**PROBLEM TO SOLVE**
What you return should match the entries below exactly, only without the images.

★ ★ ★

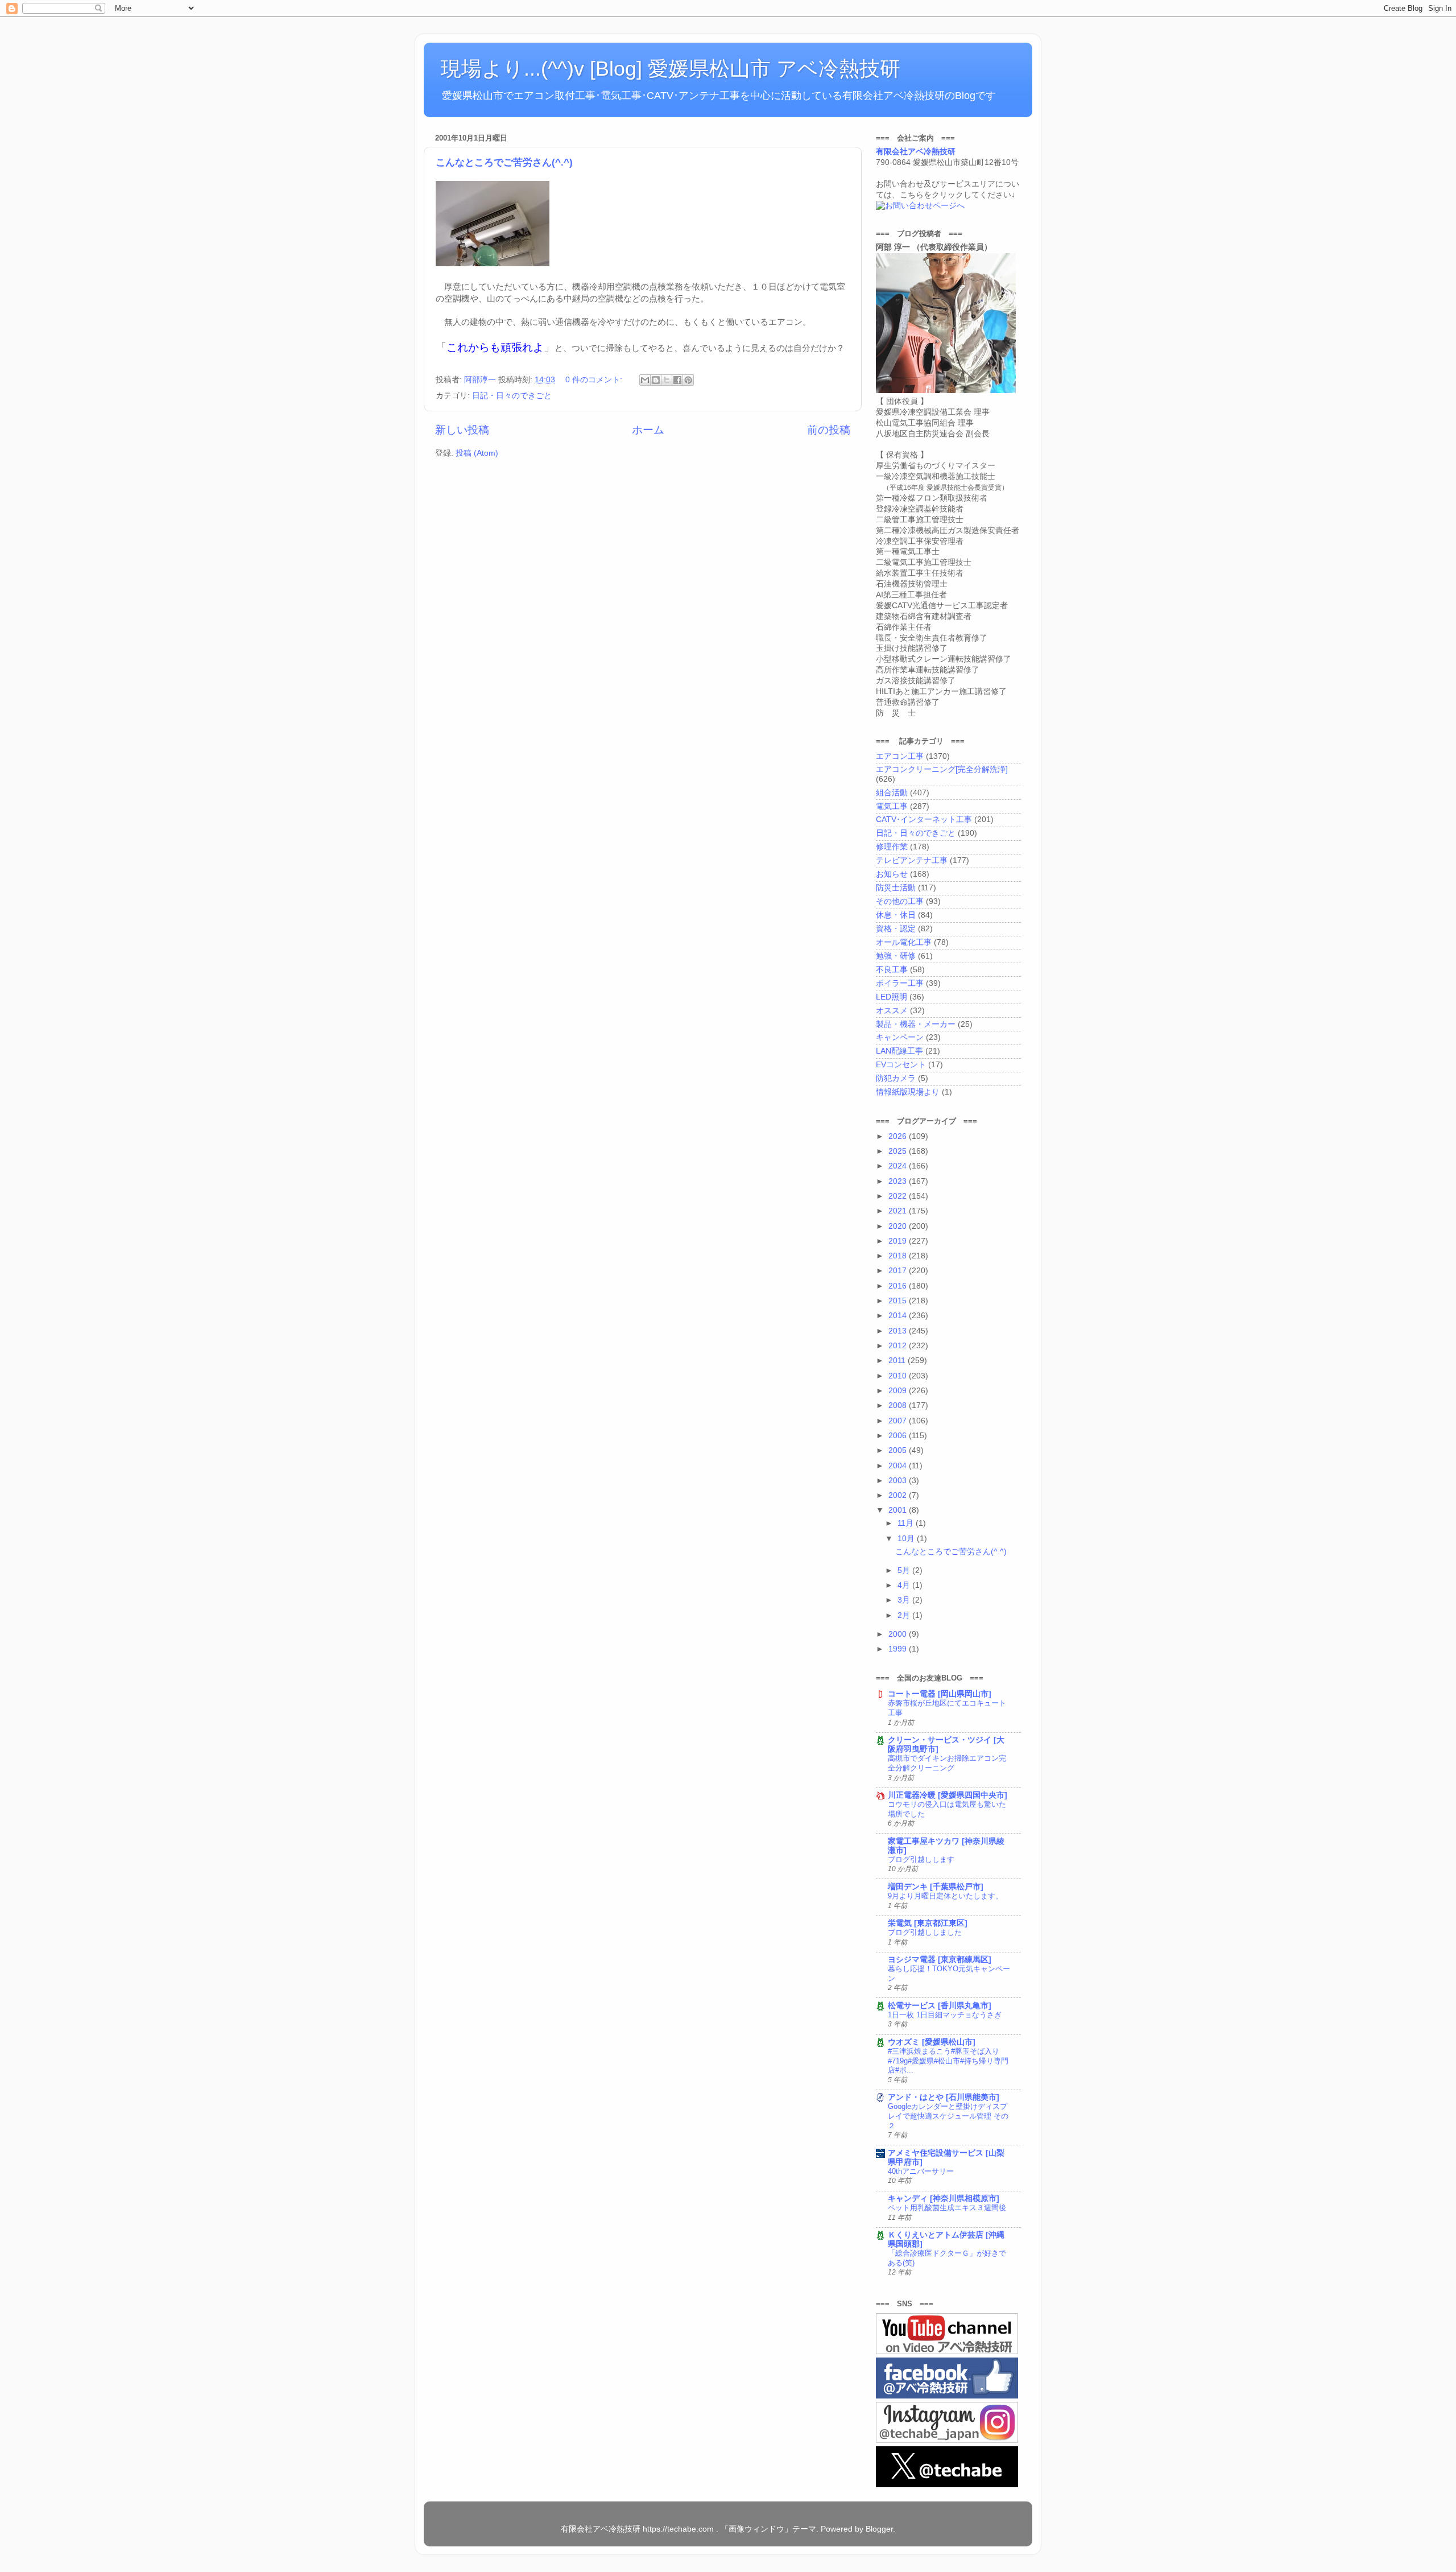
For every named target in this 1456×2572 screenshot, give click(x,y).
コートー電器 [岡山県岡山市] (939, 1694)
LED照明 (891, 997)
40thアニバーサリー (921, 2171)
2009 (898, 1390)
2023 (898, 1181)
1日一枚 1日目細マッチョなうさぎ (945, 2014)
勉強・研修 (896, 956)
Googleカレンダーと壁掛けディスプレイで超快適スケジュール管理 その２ (948, 2115)
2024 (898, 1166)
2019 (898, 1241)
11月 (906, 1523)
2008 (898, 1405)
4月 (904, 1585)
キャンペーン (900, 1037)
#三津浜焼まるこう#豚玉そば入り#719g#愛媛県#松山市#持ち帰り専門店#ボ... (948, 2060)
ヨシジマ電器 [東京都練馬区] (939, 1959)
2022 (898, 1196)
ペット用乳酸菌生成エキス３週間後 (947, 2207)
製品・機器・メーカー (916, 1024)
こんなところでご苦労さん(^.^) (504, 162)
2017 (898, 1270)
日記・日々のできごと (512, 395)
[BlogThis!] (655, 380)
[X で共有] (666, 380)
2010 (898, 1376)
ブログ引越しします (921, 1859)
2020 (898, 1226)
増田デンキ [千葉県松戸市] (935, 1886)
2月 (904, 1615)
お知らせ (892, 874)
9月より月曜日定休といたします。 (945, 1896)
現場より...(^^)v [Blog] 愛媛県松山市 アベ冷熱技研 (670, 68)
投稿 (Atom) (477, 453)
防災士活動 (896, 888)
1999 (898, 1649)
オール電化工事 (904, 942)
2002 (898, 1495)
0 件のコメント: (594, 379)
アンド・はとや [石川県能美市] (943, 2097)
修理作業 (892, 847)
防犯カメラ (896, 1078)
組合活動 (892, 792)
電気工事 (892, 806)
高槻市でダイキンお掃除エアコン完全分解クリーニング (947, 1763)
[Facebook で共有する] (677, 380)
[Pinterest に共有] (688, 380)
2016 (898, 1286)
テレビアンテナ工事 (912, 860)
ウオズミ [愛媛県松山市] (931, 2042)
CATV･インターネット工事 (924, 819)
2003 (898, 1480)
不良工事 (892, 969)
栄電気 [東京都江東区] (927, 1923)
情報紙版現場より (908, 1092)
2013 (898, 1331)
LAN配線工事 (899, 1051)
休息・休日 (896, 915)
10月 (907, 1538)
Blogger (879, 2529)
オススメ (892, 1010)
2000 (898, 1634)
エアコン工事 (900, 756)
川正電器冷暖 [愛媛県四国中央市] (947, 1795)
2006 (898, 1435)
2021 (898, 1211)
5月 (904, 1570)
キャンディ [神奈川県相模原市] (943, 2198)
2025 (898, 1151)
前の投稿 (828, 430)
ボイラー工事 (900, 983)
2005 (898, 1450)
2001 (898, 1510)
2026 (898, 1136)
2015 (898, 1301)
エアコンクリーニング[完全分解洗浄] (942, 769)
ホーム (648, 430)
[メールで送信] (645, 380)
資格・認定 (896, 928)
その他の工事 (900, 901)
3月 (904, 1600)
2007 (898, 1421)
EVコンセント (901, 1064)
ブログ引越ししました (925, 1932)
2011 (898, 1360)
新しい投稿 (462, 430)
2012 (898, 1345)
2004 (898, 1466)
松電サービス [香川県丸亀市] (939, 2005)
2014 (898, 1315)
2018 (898, 1256)
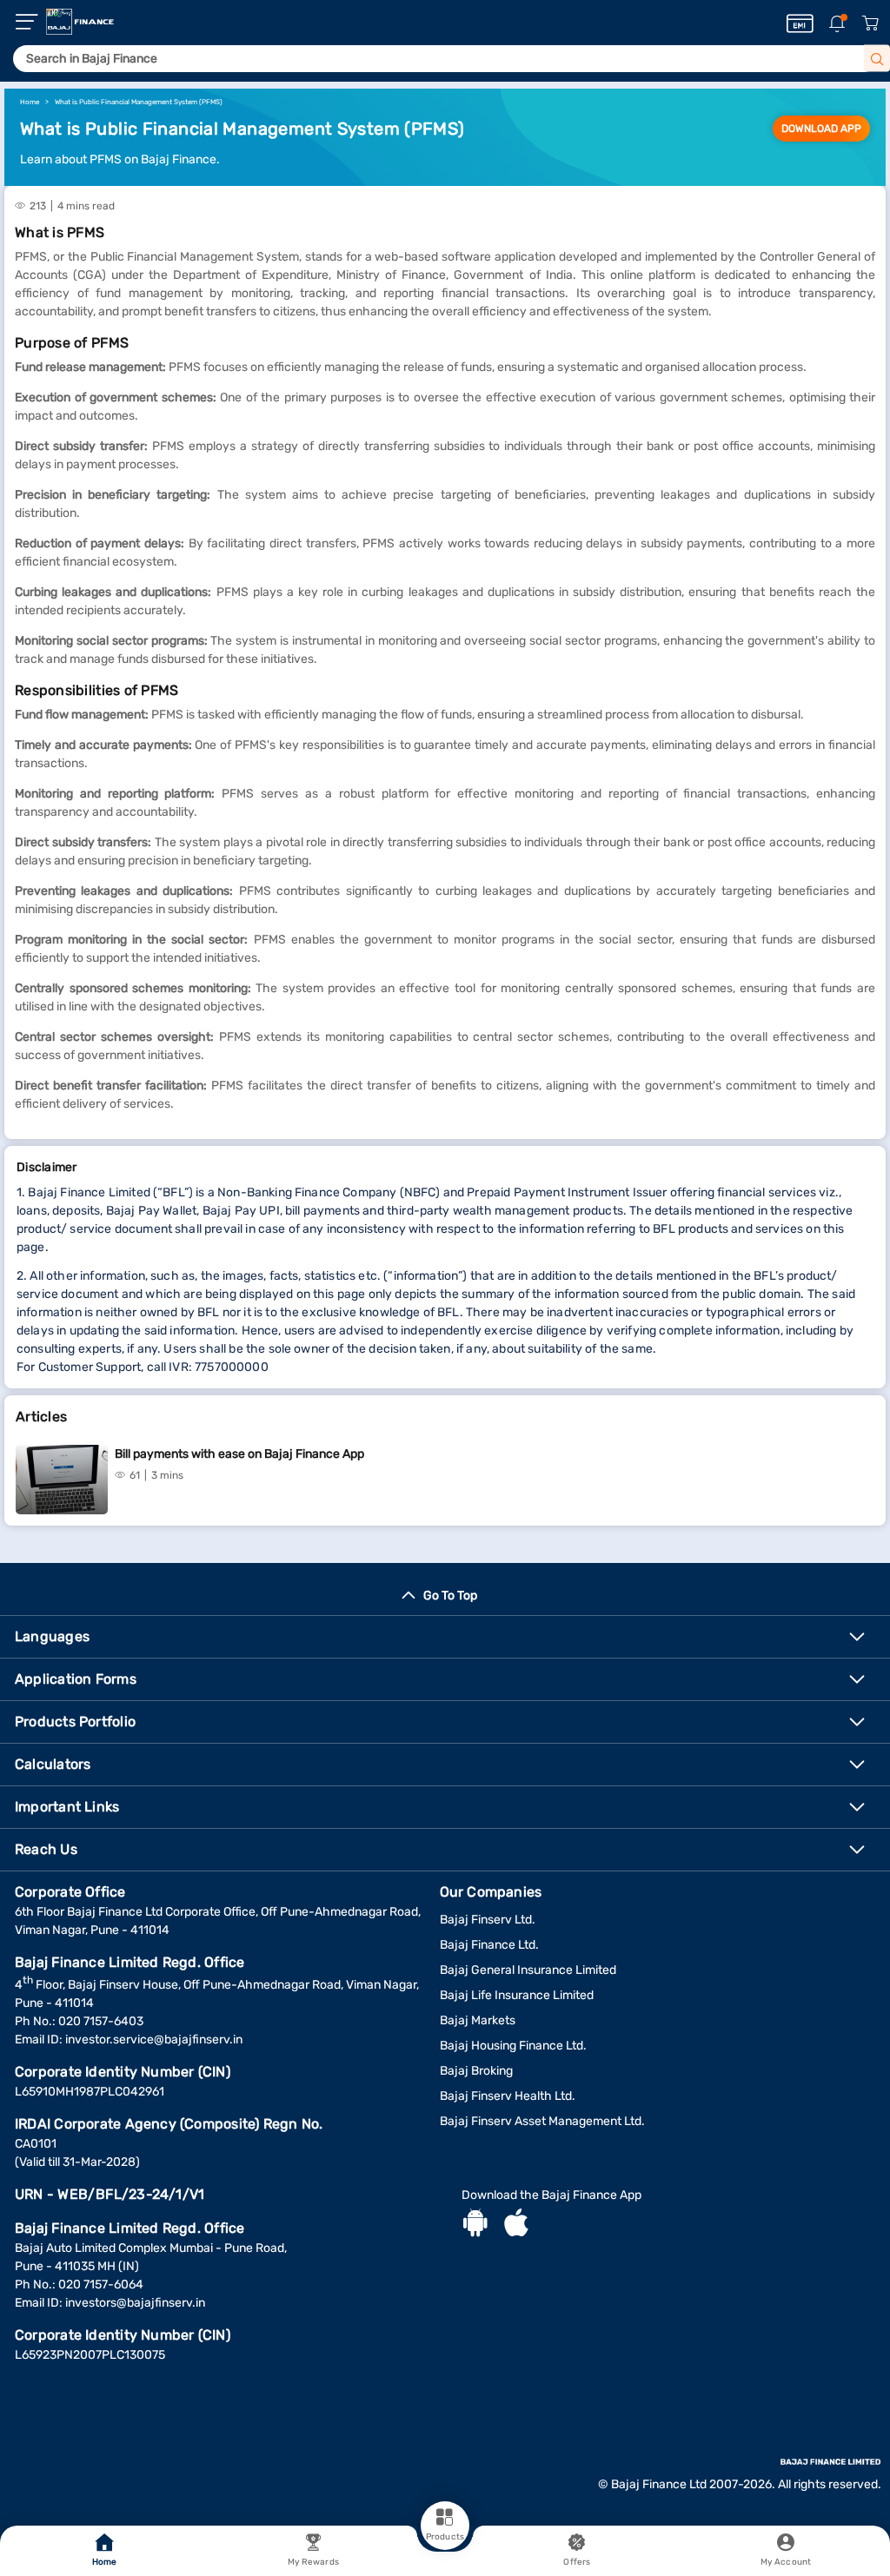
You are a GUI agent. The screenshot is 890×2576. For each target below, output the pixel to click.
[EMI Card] (800, 23)
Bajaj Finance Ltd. (489, 1944)
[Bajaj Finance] (80, 22)
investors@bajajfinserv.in (135, 2302)
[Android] (475, 2225)
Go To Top (450, 1595)
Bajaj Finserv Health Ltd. (507, 2096)
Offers (576, 2562)
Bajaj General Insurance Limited (528, 1970)
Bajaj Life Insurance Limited (517, 1995)
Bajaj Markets (477, 2020)
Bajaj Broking (476, 2070)
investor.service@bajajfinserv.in (153, 2039)
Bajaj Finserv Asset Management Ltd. (542, 2121)
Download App (821, 129)
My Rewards (313, 2562)
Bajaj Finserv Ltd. (487, 1919)
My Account (785, 2562)
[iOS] (516, 2225)
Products (445, 2537)
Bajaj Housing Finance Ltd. (513, 2045)
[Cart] (870, 24)
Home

★ ★ ★

**PROBLEM SOLUTION**
For every named target in this 1456×2572 screenshot, give click(x,y).
コートー電器 [岡山県岡山市] (939, 1694)
LED照明 (891, 997)
40thアニバーサリー (921, 2171)
2009 (898, 1390)
2023 (898, 1181)
1日一枚 1日目細マッチョなうさぎ (945, 2014)
勉強・研修 (896, 956)
Googleカレンダーと壁掛けディスプレイで超快適スケジュール管理 その２ (948, 2115)
2024 (898, 1166)
2019 (898, 1241)
11月 (906, 1523)
2008 (898, 1405)
4月 (904, 1585)
キャンペーン (900, 1037)
#三津浜焼まるこう#豚玉そば入り#719g#愛媛県#松山市#持ち帰り専門店#ボ... (948, 2060)
ヨシジマ電器 [東京都練馬区] (939, 1959)
2022 (898, 1196)
ペット用乳酸菌生成エキス３週間後 (947, 2207)
製品・機器・メーカー (916, 1024)
こんなところでご苦労さん(^.^) (504, 162)
2017 (898, 1270)
日記・日々のできごと (512, 395)
[BlogThis!] (655, 380)
[X で共有] (666, 380)
2010 (898, 1376)
ブログ引越しします (921, 1859)
2020 (898, 1226)
増田デンキ [千葉県松戸市] (935, 1886)
2月 (904, 1615)
お知らせ (892, 874)
9月より月曜日定休といたします。 (945, 1896)
現場より...(^^)v [Blog] 愛媛県松山市 アベ冷熱技研 (670, 68)
投稿 (Atom) (477, 453)
防災士活動 (896, 888)
1999 (898, 1649)
オール電化工事 (904, 942)
2002 (898, 1495)
0 件のコメント: (594, 379)
アンド・はとや [石川県能美市] (943, 2097)
修理作業 (892, 847)
防犯カメラ (896, 1078)
組合活動 (892, 792)
電気工事 (892, 806)
高槻市でダイキンお掃除エアコン完全分解クリーニング (947, 1763)
[Facebook で共有する] (677, 380)
[Pinterest に共有] (688, 380)
2016 (898, 1286)
テレビアンテナ工事 (912, 860)
ウオズミ [愛媛県松山市] (931, 2042)
CATV･インターネット工事 (924, 819)
2003 (898, 1480)
不良工事 (892, 969)
栄電気 [東京都江東区] (927, 1923)
情報紙版現場より (908, 1092)
2013 (898, 1331)
LAN配線工事 (899, 1051)
休息・休日 (896, 915)
10月 (907, 1538)
Blogger (879, 2529)
オススメ (892, 1010)
2000 (898, 1634)
エアコン工事 (900, 756)
川正電器冷暖 [愛媛県四国中央市] (947, 1795)
2006 (898, 1435)
2021 (898, 1211)
5月 (904, 1570)
キャンディ [神奈川県相模原市] (943, 2198)
2025 (898, 1151)
前の投稿 (828, 430)
ボイラー工事 (900, 983)
2005 (898, 1450)
2001 (898, 1510)
2026 (898, 1136)
2015 (898, 1301)
エアコンクリーニング[完全分解洗浄] (942, 769)
ホーム (648, 430)
[メールで送信] (645, 380)
資格・認定 (896, 928)
その他の工事 (900, 901)
3月 (904, 1600)
2007 (898, 1421)
EVコンセント (901, 1064)
ブログ引越ししました (925, 1932)
2011 (898, 1360)
新しい投稿 (462, 430)
2012 (898, 1345)
2004 (898, 1466)
松電サービス [香川県丸亀市] (939, 2005)
2014 (898, 1315)
2018 (898, 1256)
You are a GUI agent. The screenshot is 890×2576. For each target below, output the pixel to click.
[EMI Card] (800, 23)
Bajaj Finance Ltd. (489, 1944)
[Bajaj Finance] (80, 22)
investors@bajajfinserv.in (135, 2302)
[Android] (475, 2225)
Go To Top (450, 1595)
Bajaj Finserv Health Ltd. (507, 2096)
Offers (576, 2562)
Bajaj General Insurance Limited (528, 1970)
Bajaj Life Insurance Limited (517, 1995)
Bajaj Markets (477, 2020)
Bajaj Broking (476, 2070)
investor.service@bajajfinserv.in (153, 2039)
Bajaj Finserv Asset Management Ltd. (542, 2121)
Download App (821, 129)
My Rewards (313, 2562)
Bajaj Finserv Ltd. (487, 1919)
My Account (785, 2562)
[iOS] (516, 2225)
Products (445, 2537)
Bajaj Housing Finance Ltd. (513, 2045)
[Cart] (870, 24)
Home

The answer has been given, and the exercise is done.